> SELECTED PASSAGE
==================================================

Astral Swans are: Matthew Swann (vocals/guitar/bass), Jim Bryson (guitar/background vocals), Paul Chirka (keys), Brock Geiger (drums/guitar), and Laura Hickli (background vocals).
Buggie – “Currency” (Ohio, USA)
RIYL: lo-fi CHVRCHES, Marina, Melanie Martinez
If anyone tells you that all pop music sounds the same and addresses the same issues (and we are guilty of this), then suggest to them that they should open their ears and check out Buggie. The project of Gretchen King, the Ohio-based artist combines all of her multi-faceted skills (writer, poet, painter, illustrator, songwriter, and multi-instrumentalist) into what she calls “surreal pop”. It’s not just the music that sounds from the future, but her songwriting goes beyond the ordinary and expected. Like a philosopher and sociologist, she looks deep into our world and pointedly notes its shortcomings, which she cleverly does on “Currency”.
Through a lo-fi synth-pop approach that sounds like CHVRCHES on the low down (and King’s voice has a touch of Lauren Mayberry), “Currency” is a light, fluttering tune that is akin to skipping in the park on sunny weekend. Her lyrics, though, aren’t as cheery nor warm. She, in a very gentle and diplomatic way, offers a critique of how one’s physical appearance and youth are still the “currency” by which people are judged and, thus, get ahead in this world. No matter how much we have tried to advance the idea of “meritocracy”, people are still more attracted to those who are considered beautiful. If this is the case, then, as she poignantly says, “Love is a transaction based on lies / We’ll only gain their interest in your currency / But there is more than meets the eye, don’t you see?”.

==================================================

> EXTRACTED ENTRIES
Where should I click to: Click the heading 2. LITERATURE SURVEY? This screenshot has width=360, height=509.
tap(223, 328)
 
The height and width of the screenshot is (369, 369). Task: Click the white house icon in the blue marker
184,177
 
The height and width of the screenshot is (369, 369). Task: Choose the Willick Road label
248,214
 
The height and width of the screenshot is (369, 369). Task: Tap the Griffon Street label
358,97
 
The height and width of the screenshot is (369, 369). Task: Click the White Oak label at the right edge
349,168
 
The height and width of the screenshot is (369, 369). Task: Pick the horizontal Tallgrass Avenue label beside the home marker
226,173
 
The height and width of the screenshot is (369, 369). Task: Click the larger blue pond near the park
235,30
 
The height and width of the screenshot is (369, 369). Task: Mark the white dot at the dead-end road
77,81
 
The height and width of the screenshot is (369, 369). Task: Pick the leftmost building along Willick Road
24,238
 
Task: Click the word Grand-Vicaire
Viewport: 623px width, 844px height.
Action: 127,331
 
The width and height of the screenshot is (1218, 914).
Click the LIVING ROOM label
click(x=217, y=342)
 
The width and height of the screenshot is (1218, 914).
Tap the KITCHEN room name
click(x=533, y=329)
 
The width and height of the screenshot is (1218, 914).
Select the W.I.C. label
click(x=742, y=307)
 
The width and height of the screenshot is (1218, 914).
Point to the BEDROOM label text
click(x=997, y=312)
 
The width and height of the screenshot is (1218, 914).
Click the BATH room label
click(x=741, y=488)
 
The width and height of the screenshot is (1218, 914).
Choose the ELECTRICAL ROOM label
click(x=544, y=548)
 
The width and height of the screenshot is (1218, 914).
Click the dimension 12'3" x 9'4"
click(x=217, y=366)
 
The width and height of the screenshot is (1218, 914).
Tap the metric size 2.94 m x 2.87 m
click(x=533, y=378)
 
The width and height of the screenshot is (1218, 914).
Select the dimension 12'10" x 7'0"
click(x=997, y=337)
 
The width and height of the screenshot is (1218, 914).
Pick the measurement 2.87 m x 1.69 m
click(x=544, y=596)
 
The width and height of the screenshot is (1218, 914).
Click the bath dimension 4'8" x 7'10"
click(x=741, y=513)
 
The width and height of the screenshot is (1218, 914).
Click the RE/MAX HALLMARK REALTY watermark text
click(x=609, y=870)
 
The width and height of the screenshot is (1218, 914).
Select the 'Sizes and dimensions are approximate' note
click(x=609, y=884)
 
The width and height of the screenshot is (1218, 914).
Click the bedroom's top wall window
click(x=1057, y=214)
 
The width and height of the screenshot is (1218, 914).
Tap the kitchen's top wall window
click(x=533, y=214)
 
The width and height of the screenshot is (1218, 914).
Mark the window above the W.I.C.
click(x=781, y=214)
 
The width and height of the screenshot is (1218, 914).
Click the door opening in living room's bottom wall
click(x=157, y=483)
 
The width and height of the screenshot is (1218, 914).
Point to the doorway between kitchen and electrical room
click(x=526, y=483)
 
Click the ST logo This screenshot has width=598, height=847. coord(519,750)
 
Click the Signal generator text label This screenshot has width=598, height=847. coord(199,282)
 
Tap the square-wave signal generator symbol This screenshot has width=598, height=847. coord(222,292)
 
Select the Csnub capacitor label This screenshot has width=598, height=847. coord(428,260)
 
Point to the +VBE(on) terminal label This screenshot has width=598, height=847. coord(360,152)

==================================================

> PROMPT
According to the review of Buggie's "Currency," what does Gretchen King call her music? The records have no connection to the text.

> THE ANSWER
Surreal pop.